• What to work on: For this exercise, restate word for word only the lines from the one containing "questions were not" through the last line below. Pictures do not get copied.

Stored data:
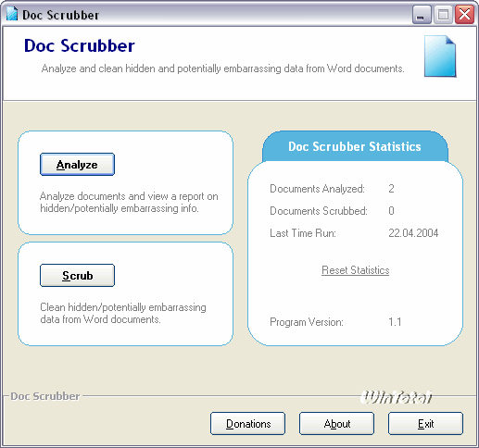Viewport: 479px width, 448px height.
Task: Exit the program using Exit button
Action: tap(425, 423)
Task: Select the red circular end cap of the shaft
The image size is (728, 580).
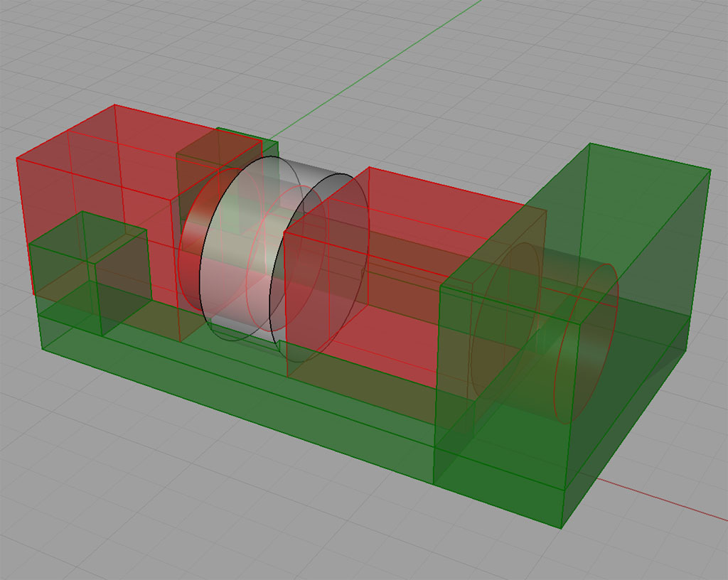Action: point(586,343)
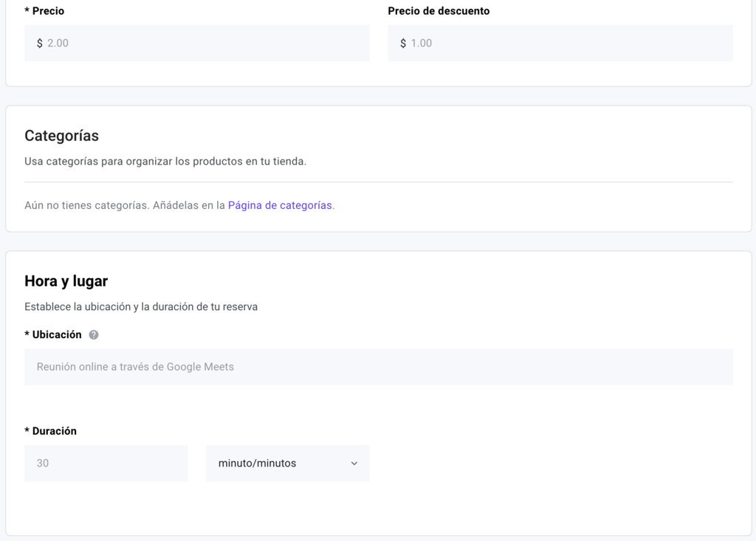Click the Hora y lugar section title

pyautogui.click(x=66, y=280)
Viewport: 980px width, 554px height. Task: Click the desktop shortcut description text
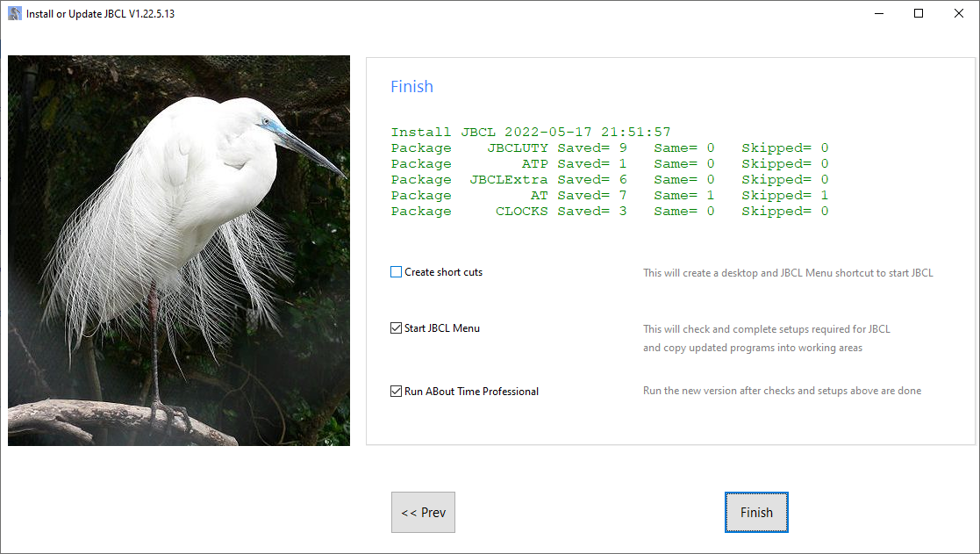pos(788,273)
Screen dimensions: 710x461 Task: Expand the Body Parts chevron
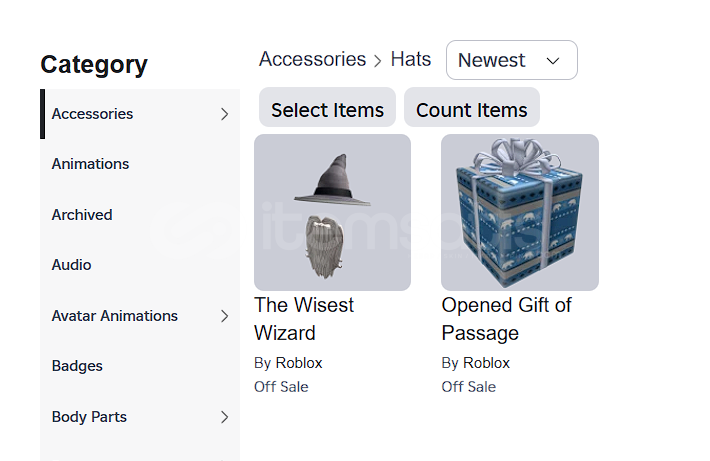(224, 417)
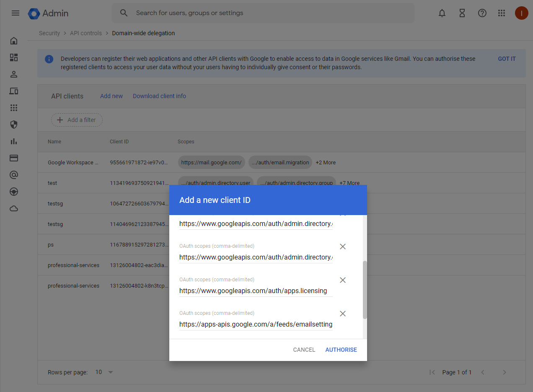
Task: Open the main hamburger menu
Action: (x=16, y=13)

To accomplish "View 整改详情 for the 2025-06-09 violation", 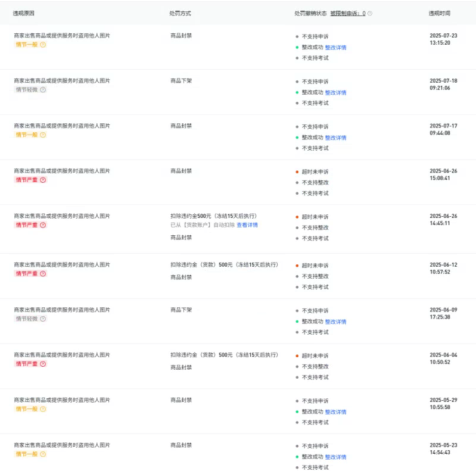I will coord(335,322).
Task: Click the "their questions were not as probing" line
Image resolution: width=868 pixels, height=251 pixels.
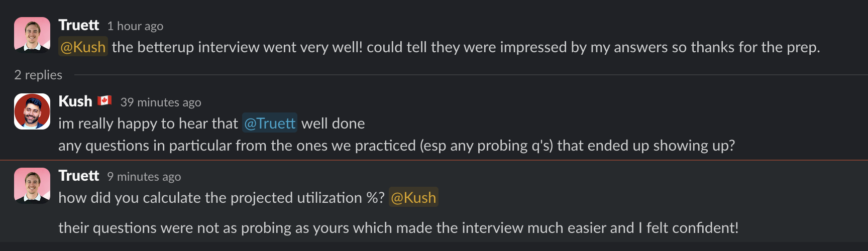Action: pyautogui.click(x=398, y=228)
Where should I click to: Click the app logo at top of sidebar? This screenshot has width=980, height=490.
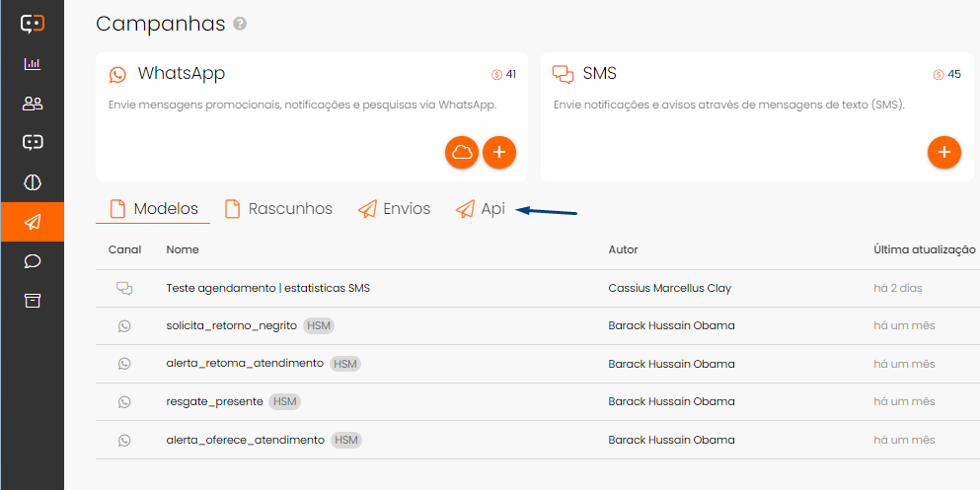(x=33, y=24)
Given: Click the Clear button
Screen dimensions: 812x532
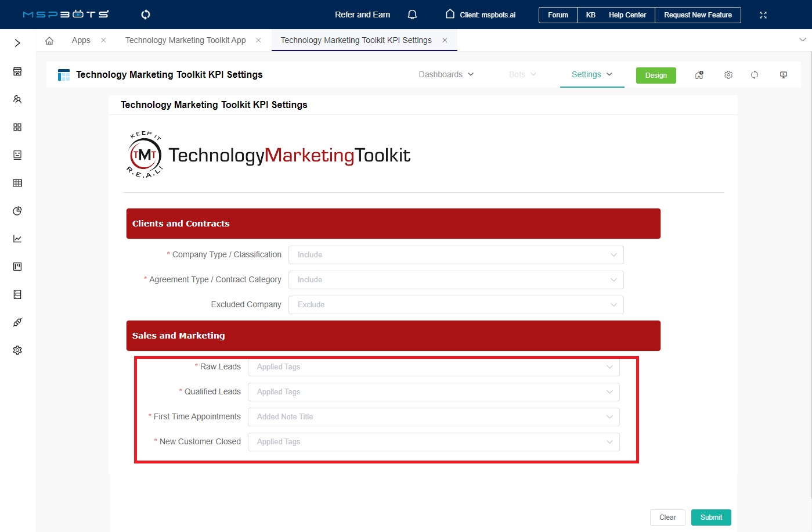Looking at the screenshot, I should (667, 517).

• Written response:
Task: Click the "their questions were not as probing" line
Image resolution: width=868 pixels, height=251 pixels.
Action: pyautogui.click(x=398, y=228)
Where should I click to: Click the app logo at top of sidebar? This screenshot has width=980, height=490.
(x=33, y=24)
Given: Click the Clear button
Screen dimensions: 812x532
Looking at the screenshot, I should (667, 517).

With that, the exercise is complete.